L’autre différence, c’est qu’aujourd’hui l’obstétricien croit à cette prise en charge et donc il va mieux préparer l’accouchement, donner des corticoïdes pour mieux préparer les poumons de l’enfant. Auparavant, il était démontré que les médecins étaient pessimistes par rapport au devenir de ces enfants, l’obstétricien en premier lieu. Or on sait qu’en médecine, si vous ne croyez pas à une situation, la personne a moins de chance.

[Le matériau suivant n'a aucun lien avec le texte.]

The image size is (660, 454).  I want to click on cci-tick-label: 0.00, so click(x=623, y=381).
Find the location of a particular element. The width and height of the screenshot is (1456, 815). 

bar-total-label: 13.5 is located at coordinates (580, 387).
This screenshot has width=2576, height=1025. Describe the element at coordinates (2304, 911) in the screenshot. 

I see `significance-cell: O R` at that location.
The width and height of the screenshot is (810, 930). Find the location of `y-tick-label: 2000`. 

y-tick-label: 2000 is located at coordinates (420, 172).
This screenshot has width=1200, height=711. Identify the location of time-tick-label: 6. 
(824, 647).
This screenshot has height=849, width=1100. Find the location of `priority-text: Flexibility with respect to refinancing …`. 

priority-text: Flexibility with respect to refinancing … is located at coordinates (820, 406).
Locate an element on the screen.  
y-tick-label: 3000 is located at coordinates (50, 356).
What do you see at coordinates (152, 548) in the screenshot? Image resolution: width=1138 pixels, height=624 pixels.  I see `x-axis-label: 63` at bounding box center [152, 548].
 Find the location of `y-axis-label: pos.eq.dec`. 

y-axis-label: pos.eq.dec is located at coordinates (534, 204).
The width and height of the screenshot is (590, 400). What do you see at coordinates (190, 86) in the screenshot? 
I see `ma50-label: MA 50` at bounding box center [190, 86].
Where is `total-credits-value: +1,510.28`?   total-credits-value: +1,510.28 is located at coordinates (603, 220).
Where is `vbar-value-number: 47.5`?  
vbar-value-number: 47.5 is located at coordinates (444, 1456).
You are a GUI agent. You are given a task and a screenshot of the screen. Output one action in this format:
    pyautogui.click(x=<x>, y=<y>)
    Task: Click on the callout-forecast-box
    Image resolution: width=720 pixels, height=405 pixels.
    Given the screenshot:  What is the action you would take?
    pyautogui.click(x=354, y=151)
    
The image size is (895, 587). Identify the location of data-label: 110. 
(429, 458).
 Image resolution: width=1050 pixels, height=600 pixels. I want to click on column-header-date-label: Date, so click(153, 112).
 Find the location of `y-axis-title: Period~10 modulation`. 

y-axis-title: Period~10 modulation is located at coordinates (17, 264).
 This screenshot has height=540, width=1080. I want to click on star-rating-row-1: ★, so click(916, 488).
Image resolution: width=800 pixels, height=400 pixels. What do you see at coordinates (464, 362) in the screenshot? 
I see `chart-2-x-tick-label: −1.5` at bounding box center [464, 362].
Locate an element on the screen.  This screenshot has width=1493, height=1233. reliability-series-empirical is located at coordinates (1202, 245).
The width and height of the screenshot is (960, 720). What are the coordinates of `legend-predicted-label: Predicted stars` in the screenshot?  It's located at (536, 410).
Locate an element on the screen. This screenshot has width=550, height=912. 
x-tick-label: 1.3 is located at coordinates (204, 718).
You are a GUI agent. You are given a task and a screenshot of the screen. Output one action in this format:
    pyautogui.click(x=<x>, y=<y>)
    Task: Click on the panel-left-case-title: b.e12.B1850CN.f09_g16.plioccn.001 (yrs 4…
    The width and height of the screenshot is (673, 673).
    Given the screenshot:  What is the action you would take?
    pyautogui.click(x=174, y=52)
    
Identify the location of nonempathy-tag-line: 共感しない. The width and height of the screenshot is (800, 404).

On a également récemment fait des progrès pour remédier à cette peur du handicap et de difficulté développementale. On est train d’évoluer. C’est tout l’objet de la première étude EPIPAGE dans le cadre de laquelle on était intervenus sur des enfants prématurés nés en 2011. Les résultats initiaux à la sortie de la maternité mettaient en évidence qu’en France, nous étions un peu en retard par rapport à d‘autres pays c’est-à-dire dans tous les centres on ne prenait pas en charge ou peu entre 24 et 25 semaines d’aménorrhée. Pour résumer, comme on n’avait pas de bons résultats, on ne proposait pas aux familles la prise en charge comme on ne prenait pas en charge activement on ne préparait pas bien le fœtus à la naissance, donc on n’avait pas de bons résultats et on était ainsi dans un raisonnement circulaire. On s’est posé beaucoup de questions après cette étude, qui ont conduit à prendre en charge de manière plus active ces enfants à 24 semaines un peu partout en France. Et depuis, progressivement, on abaisse le seuil de prise en charge.

La rédaction de LCI. Comment pourrait-on encore améliorer la prise en charge des bébés très prématurés ?

Jean-Christophe Rozé, néonatalogiste : Il y a un élément majeur qu’on a du mal à faire entendre aux autorités, c’est de parvenir à un ratio soignant-soigné extrêmement élevé, c’est-à-dire quasiment une infirmière pour un patient. Actuellement dans la loi c’est une infirmière pour deux patients. Ensuite, tout repose sur un meilleur suivi de ces enfants né prématurés sur le long terme.